The consequence of this is that you can compromise on design, if there are any constraints in budget or space. For tasks that require interacting in specific sequences, exhausting certain options help reduce the cognitive load as well.
I should offer an example. My portable monitor (Arzopa brand) uses a single switch to adjust the brightness and volume. The switch goes up or down, which translates to adjusting the brightness/volume up or down. Your selection depends on the first input: move the switch up to start adjusting the brightness, and the other way for volume. Or vice versa. I don't remember, but that's my point.
I seem to always get it wrong. But having done a mis-input, my next move is usually correct. I'll want to adjust the volume, and move the switch up, and it starts adjusting the brightness instead. I lower the brightness back to its original value, then wait a while for the window to time out. Then, I move the switch down, which starts the volume adjustment.
This interaction is very similar to plugging in connectors like the USB-A. If you get it wrong the first time, you'll get it right the next 1-2 tries (1 try if it's an execution error, 2 if it's an evaluation error).
In the case of my portable monitor, the switch has a dual purpose probably due to hardware constraints. The tradeoff is, in my opinion, worth it, as volume and brightness adjustment are rarely critical operations that require the user to get it right the first time. Anyway, there are labels on the side which I never look at.
"There are no simple answers, only tradeoffs" - Norman, 1983
Related: States in design
I thought about this while operating my air conditioner's remote control.
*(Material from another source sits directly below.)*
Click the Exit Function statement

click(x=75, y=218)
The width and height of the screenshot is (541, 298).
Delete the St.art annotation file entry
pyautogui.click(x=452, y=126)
The power button is responsible for sending on/off signals to the aircon. Based on my own conceptual model of the system, I don't think it sends a "toggle" signal, but distinct "on" and "off" signals. That means if you send an "on" signal to an aircon that's already turned on, it won't toggle off. It might still change its state, because it seems the signal also carries other information, like the target temperature.
From a hardware designer's perspective, it is intuitive to have one single power button that acts as a toggle, because that's how devices worked traditionally. Both your TV and your remote have one button that toggles on/off. If you point the remote at your TV and press the power button, it toggles the state instead of acting like the aircon remote. It can thus be jarring if you perform an action at the aircon and it doesn't react, or worse, responds in the opposite manner of what you want.
The aircon remote seems to work differently, because (I assume) it changes the state stored on the remote itself, then sends a whole payload of information to the aircon, rather than separately adjusting parts of the aircon. That is to say, the remote itself keeps track of its current state and overwrites the aircon with it when the signal is received. The TV remote doesn't seem to keep track of any state, and just sends discrete instructions.
I wonder why these two remotes, similar in usage, and ubiquitous in our lives, differ by so much. I still recall having a discussion once with my friend on our conflicting conceptual models for how aircon remotes work. I'll probably talk about it another time if there's any merit in doing so, because there's probably one correct answer that I would need time to research.
Anyway, it seems it sometimes boils down to constraints. You can't always fit all the information you want on your interface if it's physical/hardware, so you have to make do with what you can do, and make some assumptions about the user and their environment.